### Direction
Put the lines of the records, from the line with "Where should I click to: Click the route" up to and including the line with "click(101, 33)", into a numbered list without the blank lines.

### Information given
* * *
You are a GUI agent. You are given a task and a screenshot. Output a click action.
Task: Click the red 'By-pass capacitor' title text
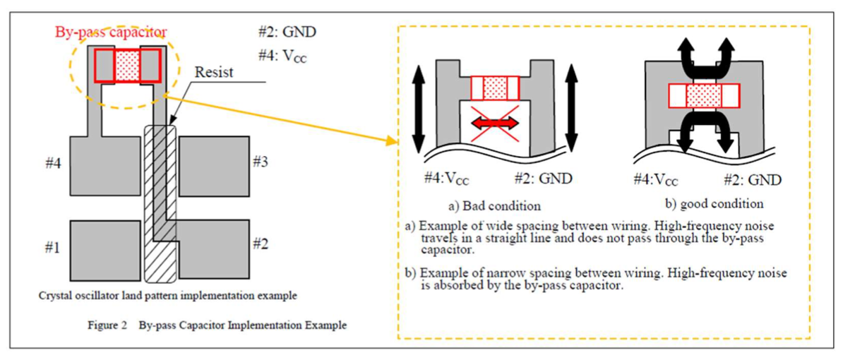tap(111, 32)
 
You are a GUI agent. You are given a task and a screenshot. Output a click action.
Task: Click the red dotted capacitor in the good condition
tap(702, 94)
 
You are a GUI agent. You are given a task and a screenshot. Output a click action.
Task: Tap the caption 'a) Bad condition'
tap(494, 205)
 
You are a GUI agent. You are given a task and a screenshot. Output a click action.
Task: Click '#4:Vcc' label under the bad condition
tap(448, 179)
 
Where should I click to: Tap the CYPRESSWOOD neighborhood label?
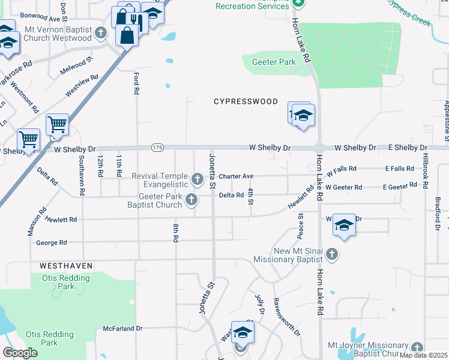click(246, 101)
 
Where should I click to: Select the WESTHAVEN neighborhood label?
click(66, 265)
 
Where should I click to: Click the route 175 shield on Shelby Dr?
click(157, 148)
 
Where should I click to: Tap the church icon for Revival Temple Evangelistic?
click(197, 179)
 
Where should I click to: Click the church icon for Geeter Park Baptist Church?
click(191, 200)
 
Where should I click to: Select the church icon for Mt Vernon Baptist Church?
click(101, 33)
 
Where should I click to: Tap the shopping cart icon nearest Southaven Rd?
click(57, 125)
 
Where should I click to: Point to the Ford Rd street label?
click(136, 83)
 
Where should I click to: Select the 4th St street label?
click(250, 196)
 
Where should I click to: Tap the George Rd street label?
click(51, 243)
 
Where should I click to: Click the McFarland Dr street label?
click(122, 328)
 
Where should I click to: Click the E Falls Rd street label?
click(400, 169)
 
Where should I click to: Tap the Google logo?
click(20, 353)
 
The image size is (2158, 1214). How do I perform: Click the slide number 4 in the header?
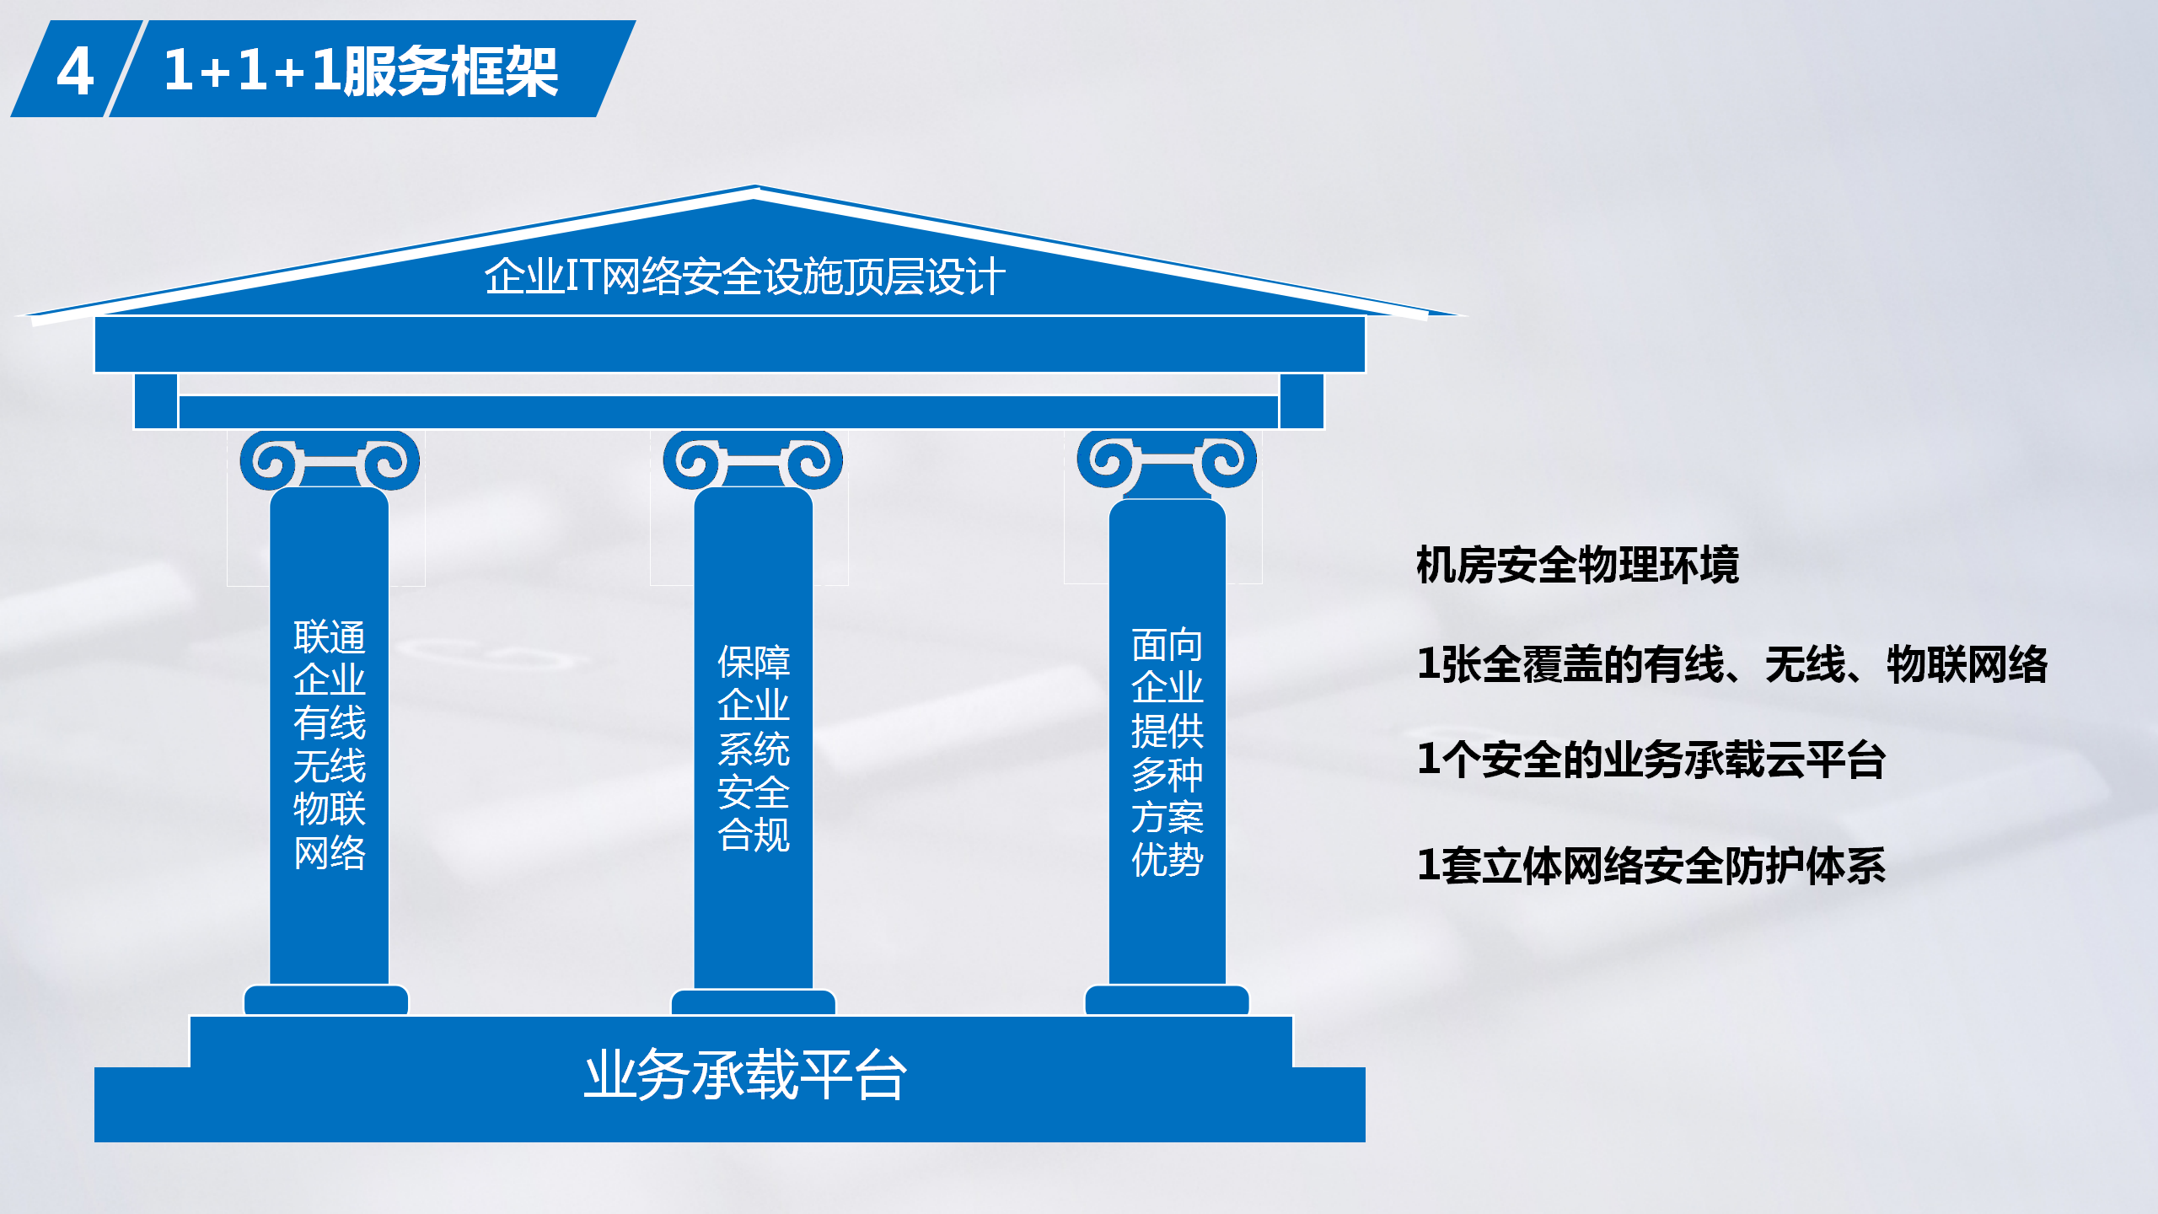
* * *
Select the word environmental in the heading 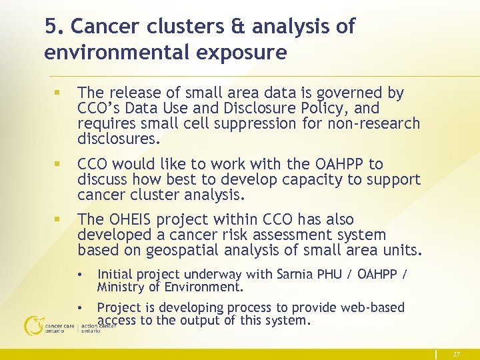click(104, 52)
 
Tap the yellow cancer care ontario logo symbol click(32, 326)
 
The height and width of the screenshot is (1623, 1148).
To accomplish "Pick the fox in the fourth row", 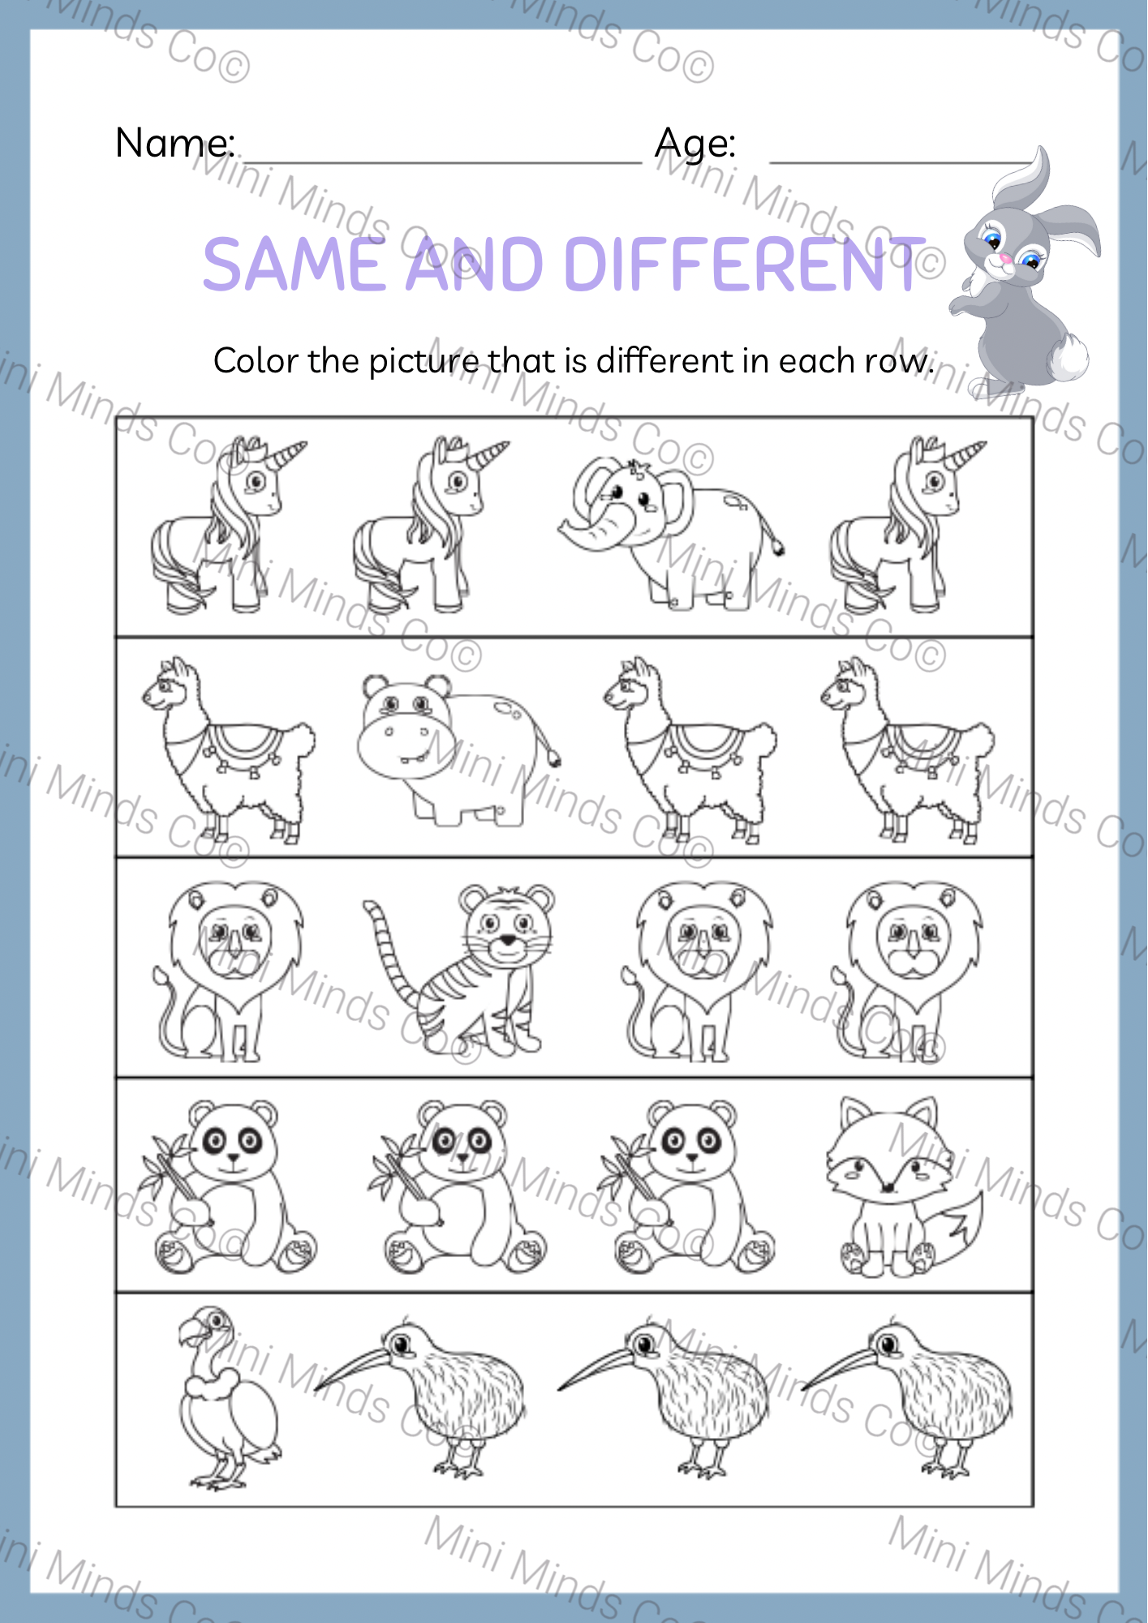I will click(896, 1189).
* * *
### Written answer
1. Where should I click to: Click the route 175 shield on Shelby Dr?
2. click(157, 148)
3. Where should I click to: Tap the church icon for Revival Temple Evangelistic?
4. click(197, 179)
5. Where should I click to: Click the church icon for Geeter Park Baptist Church?
6. click(191, 200)
7. Where should I click to: Select the church icon for Mt Vernon Baptist Church?
8. click(101, 33)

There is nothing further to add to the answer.